Survey dive on another unknown barge in Lake Washington.

On Monday we dove an unknown wreck north of the 520 Bridge. We had been getting very odd side scan imagery with little to no ability to cast shadowing that would make much sense or give us an idea of what was located in the area. With that in mind we decided to dive the site and conduct a preliminary survey.

It turns out that this wreck is a flat deck work barge that had a large structure built on the upper deck. When it sank it tipped on its side and nosed down into the muddy bottom of the lake. This all steel barge appears to have hit quite hard as it is standing on its side with and at a 45 degree angle out of the mud.

barge-out-of-water.gif

This picture shows a similar looking barge.  Note the flat bottom.

This large barge (75'+ in length, 35' wide) has it highest point in just 140’ of fresh water sloping down to the mud line at 196’. The flat bottom is vertical in the water column and easily navigated.  Unfortunately the other side of the wreck had the exposed remains of the structure protruding. Divers having to search for the wreck and approaching from the Northeast will quickly find themselves either under the elevated stern section or swimming into the structural remains before they realize where they are in relation to the wreck.

BargeWithStructure.gif

This picture shows a structure built on a flat deck work barge.  The structure on this wreck was constructed of corrugated tin roofing materials, wood framing, and thin metal walls.

On today’s dive we were working with multiple coordinates obtained from our side scan imagery and were able to place our drop line exactly where we intended. This allowed the search to be conducted in green water at 150’ rather than on the bottom. Our impression of the wreck as potentially hazardous was correct and, while more difficult, this approach potentially saved us a bunch of grief. Ben Griner and Shaun Garder dove this wreck with an average depth of 180' and max depth of 196'.  A total of 25 minutes was spent conducting the survey.  Scott Christopher acted as captain and picked us up after our decompression.

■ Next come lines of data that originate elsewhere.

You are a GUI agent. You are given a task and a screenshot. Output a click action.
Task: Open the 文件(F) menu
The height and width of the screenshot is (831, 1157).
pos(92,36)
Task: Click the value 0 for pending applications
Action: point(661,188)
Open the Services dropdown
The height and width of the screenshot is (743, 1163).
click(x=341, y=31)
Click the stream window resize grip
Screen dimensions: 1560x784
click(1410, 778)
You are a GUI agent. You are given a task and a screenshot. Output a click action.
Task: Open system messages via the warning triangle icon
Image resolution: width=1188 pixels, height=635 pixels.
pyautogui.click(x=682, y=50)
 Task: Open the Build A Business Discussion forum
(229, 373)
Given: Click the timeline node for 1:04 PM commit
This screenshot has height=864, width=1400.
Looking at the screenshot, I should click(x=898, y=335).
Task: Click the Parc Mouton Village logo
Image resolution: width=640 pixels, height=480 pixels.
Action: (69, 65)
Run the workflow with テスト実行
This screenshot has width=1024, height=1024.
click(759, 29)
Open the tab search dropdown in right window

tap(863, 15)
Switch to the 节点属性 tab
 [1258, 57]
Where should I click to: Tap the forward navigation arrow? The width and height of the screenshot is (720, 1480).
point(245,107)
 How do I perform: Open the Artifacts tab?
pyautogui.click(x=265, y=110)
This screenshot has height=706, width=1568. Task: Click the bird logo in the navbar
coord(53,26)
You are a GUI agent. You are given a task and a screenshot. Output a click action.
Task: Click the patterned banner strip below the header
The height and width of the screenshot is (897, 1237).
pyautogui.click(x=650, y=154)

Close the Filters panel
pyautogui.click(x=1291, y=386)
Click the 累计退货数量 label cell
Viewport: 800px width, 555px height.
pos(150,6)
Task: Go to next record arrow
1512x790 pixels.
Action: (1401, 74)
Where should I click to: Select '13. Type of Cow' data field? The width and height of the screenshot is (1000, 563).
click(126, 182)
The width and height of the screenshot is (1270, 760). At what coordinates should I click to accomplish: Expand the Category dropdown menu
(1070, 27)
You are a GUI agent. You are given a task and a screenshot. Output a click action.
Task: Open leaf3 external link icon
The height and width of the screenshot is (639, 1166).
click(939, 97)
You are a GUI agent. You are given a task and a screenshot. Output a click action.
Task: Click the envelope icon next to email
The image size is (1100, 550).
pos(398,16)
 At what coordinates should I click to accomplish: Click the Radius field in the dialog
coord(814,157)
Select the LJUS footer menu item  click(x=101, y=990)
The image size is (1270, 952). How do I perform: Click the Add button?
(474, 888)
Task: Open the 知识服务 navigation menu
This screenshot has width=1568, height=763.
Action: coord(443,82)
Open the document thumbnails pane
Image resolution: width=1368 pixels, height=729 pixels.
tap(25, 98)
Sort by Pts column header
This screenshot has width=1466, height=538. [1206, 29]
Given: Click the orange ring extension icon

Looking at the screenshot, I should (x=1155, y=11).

I strongly recommend that this site not be dove. The potential of inadvertently entering into an overhead situation is high and complicated by the instability of the overhead structure. Most of the structure is very fragile and what penetration was conducted during the survey resulted in heavy percolation and dislodgement of debris from our bubbles. There is little to see at this site and with so many great wrecks in the lake this one could be ignored.